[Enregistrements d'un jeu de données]
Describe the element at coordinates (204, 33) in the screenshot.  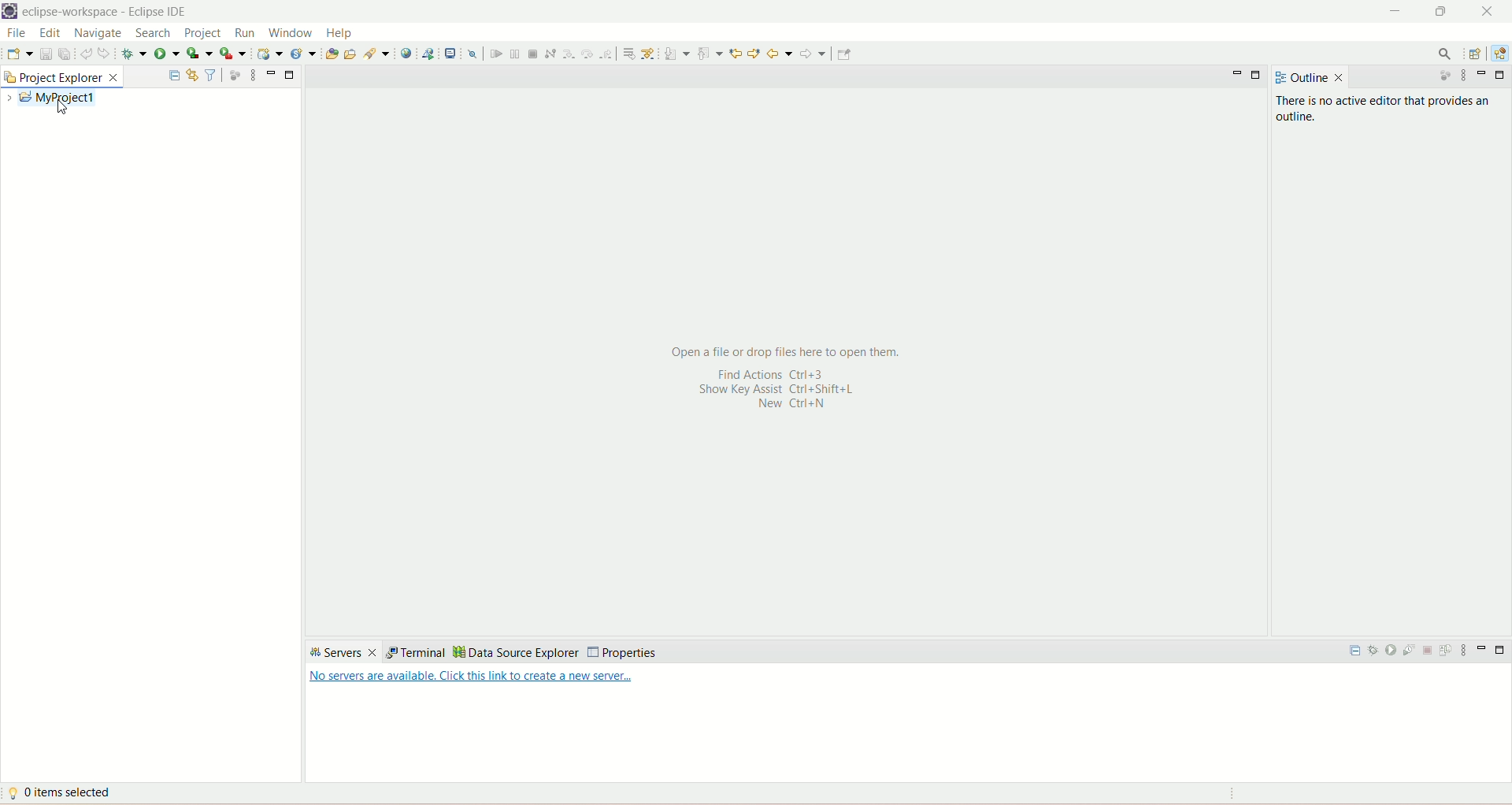
I see `project` at that location.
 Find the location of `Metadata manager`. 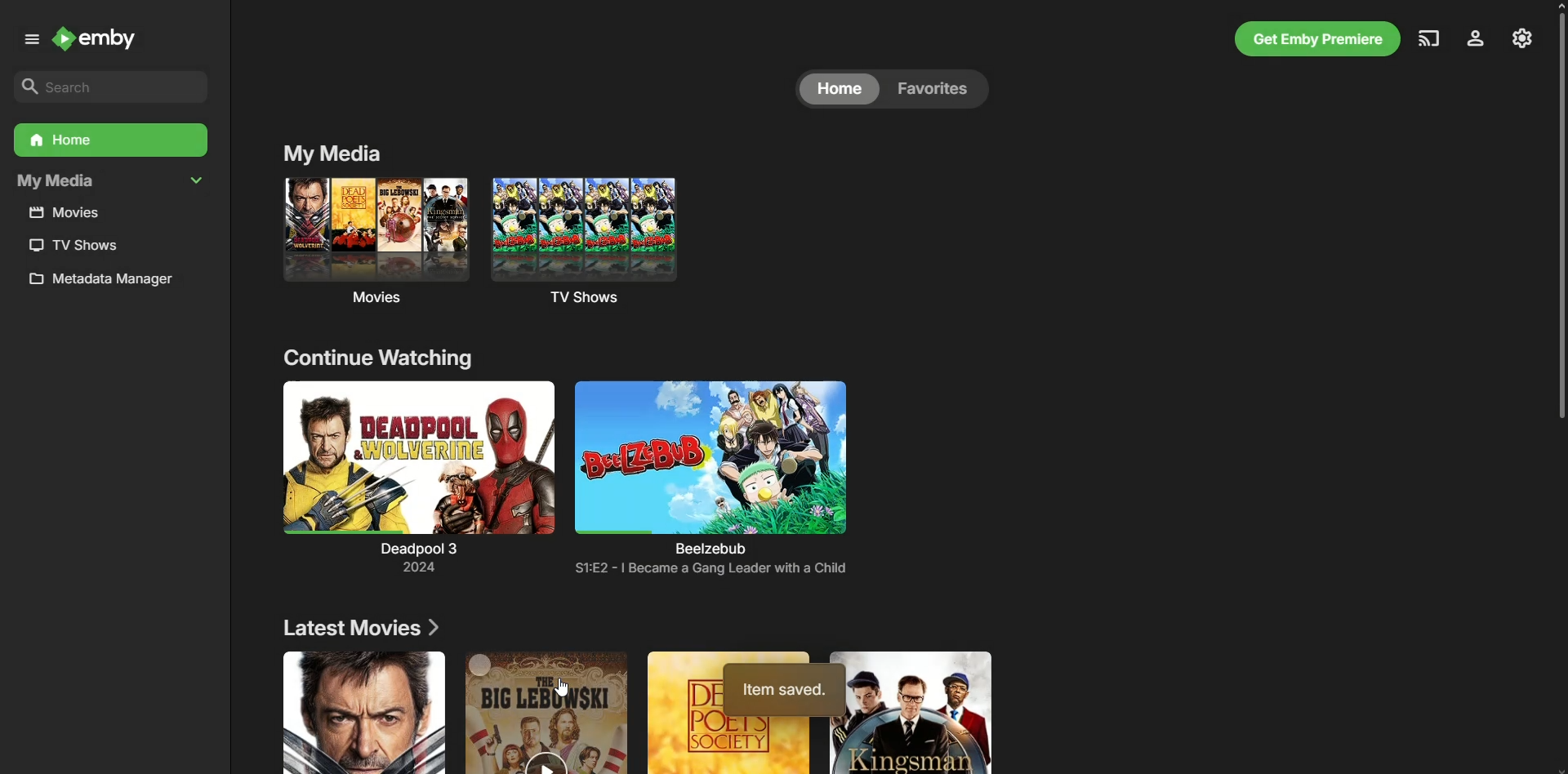

Metadata manager is located at coordinates (108, 282).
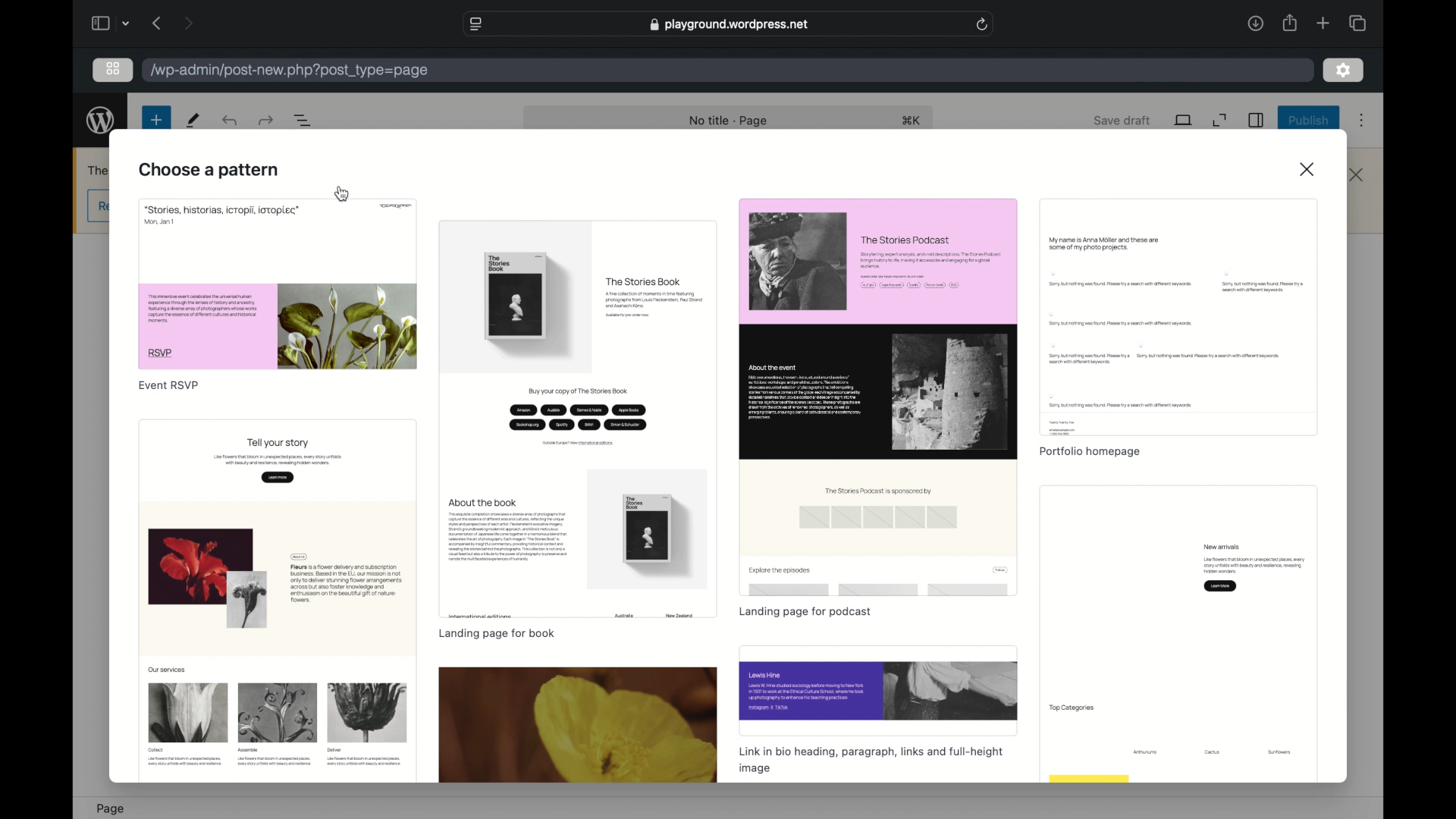  I want to click on web address, so click(728, 25).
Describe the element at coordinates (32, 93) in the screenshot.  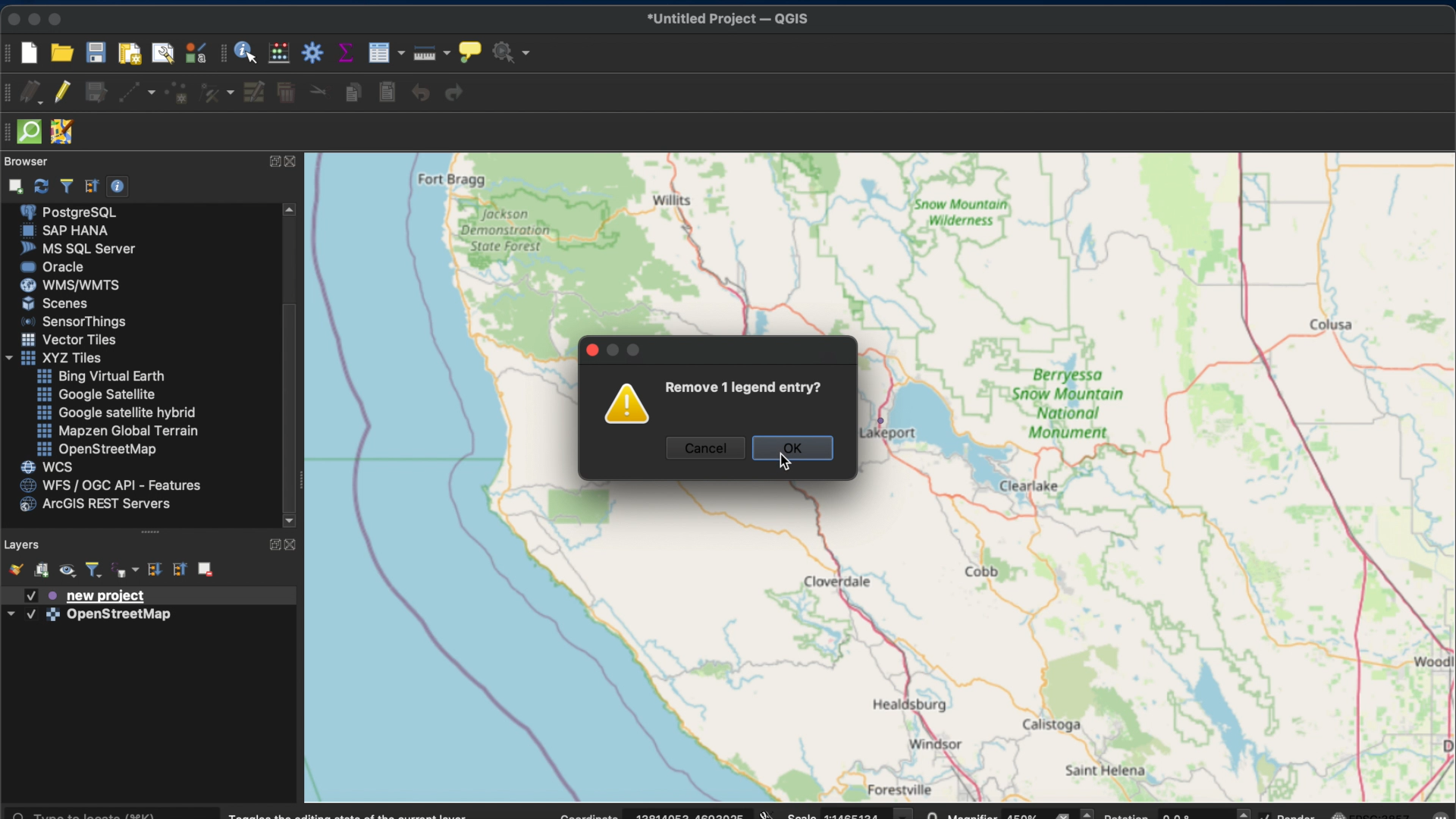
I see `current edits` at that location.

▶ Objectif visé: Peux-tu recopier à l'identique toutes les lignes ci-dessus, en omettant les images ?

▶ Solution proposée:
Describe the element at coordinates (204, 33) in the screenshot.  
I see `project` at that location.
 Find the location of `Metadata manager`. 

Metadata manager is located at coordinates (108, 282).
  I want to click on web address, so click(728, 25).
Describe the element at coordinates (32, 93) in the screenshot.  
I see `current edits` at that location.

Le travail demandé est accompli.